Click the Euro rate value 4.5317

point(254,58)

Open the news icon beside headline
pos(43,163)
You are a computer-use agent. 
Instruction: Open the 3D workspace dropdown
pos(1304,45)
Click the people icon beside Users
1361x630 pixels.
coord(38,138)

==

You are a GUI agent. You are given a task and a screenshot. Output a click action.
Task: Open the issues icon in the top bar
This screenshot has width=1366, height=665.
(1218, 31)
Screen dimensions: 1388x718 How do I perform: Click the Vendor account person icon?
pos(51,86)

* * *

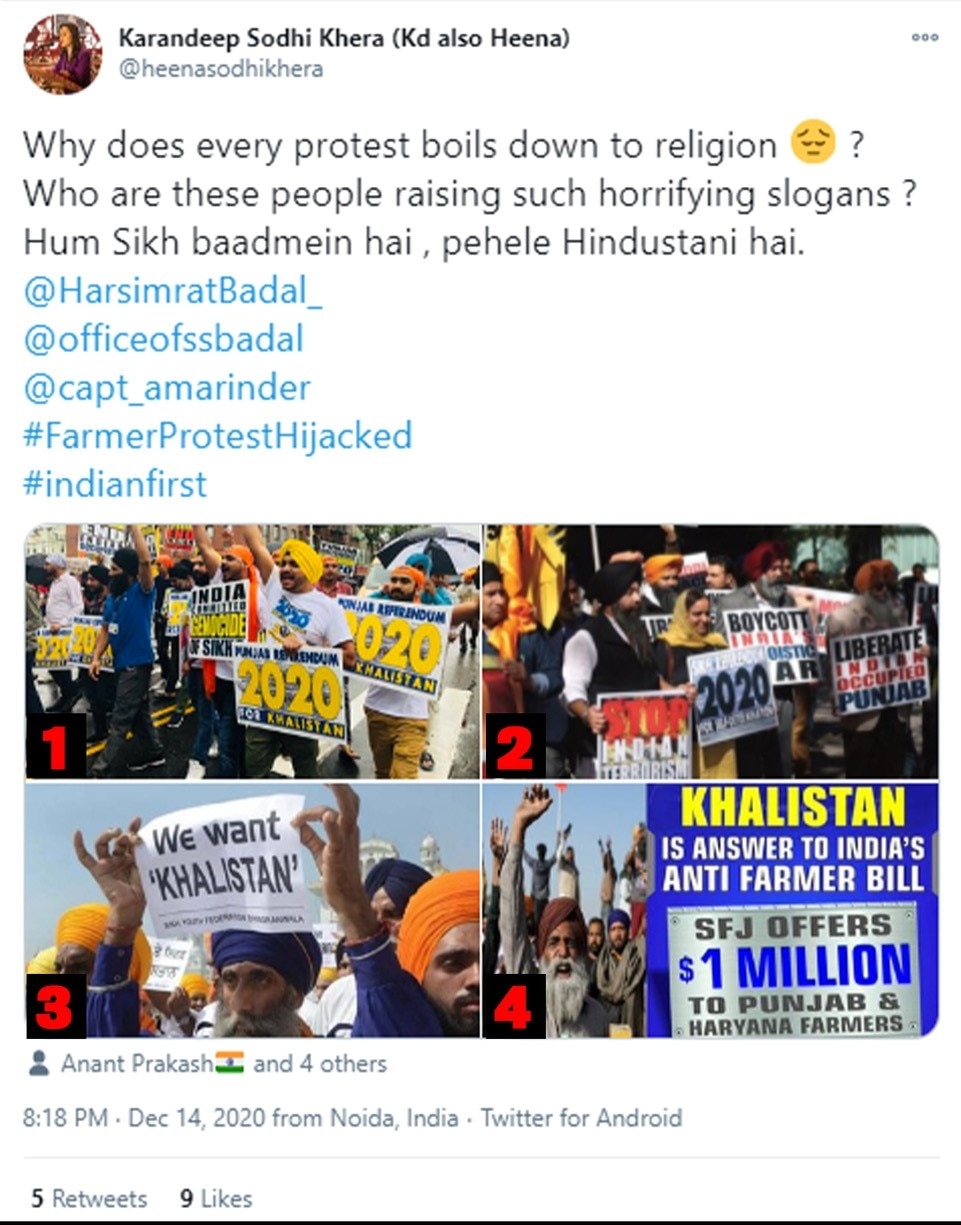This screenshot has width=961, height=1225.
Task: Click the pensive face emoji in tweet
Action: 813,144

→ TASK DESCRIPTION:
Gather each line of the listing containing the word "agent" and show it.

→ WRITTEN SOLUTION:
You are a computer-use agent. 
You are a GUI agent. You are given a task and a screenshot. Output a click action.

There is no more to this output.